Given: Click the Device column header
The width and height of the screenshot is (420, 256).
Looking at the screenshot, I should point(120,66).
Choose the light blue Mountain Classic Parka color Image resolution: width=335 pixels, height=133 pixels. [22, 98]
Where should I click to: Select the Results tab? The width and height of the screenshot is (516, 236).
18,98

--

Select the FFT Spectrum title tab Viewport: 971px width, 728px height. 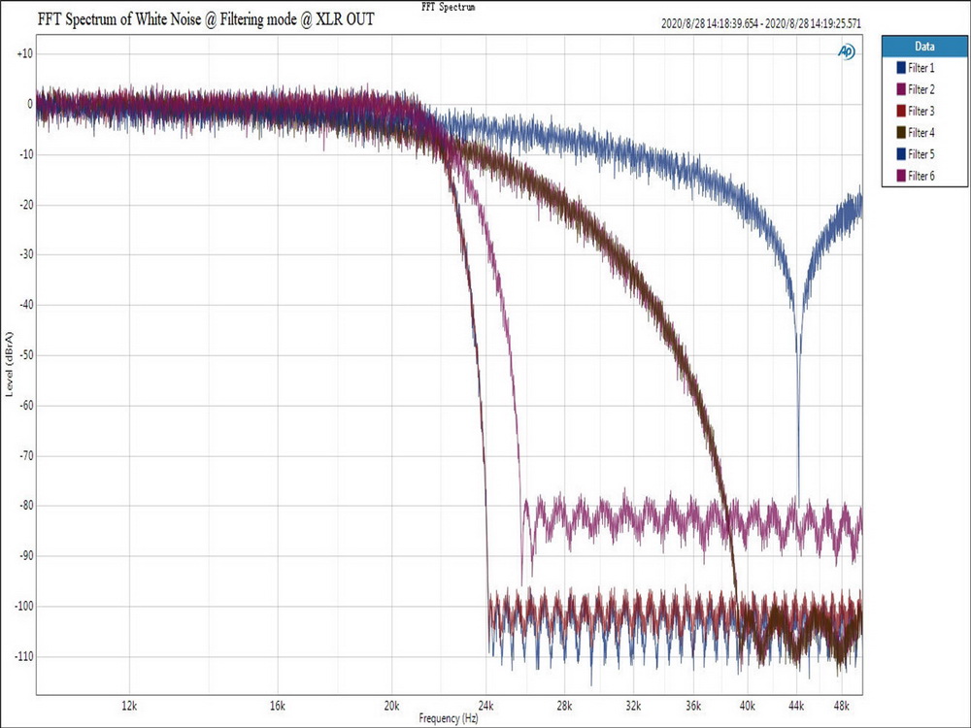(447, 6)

* [Problem to solve]: Above are the lines; repeat exactly the ones from the line containing "The width and height of the screenshot is (420, 256)." down to the line containing "Choose the light", both inclusive.

* [Solved exercise]:
The width and height of the screenshot is (420, 256).
Looking at the screenshot, I should point(120,66).
Choose the light blue Mountain Classic Parka color Image resolution: width=335 pixels, height=133 pixels. [22, 98]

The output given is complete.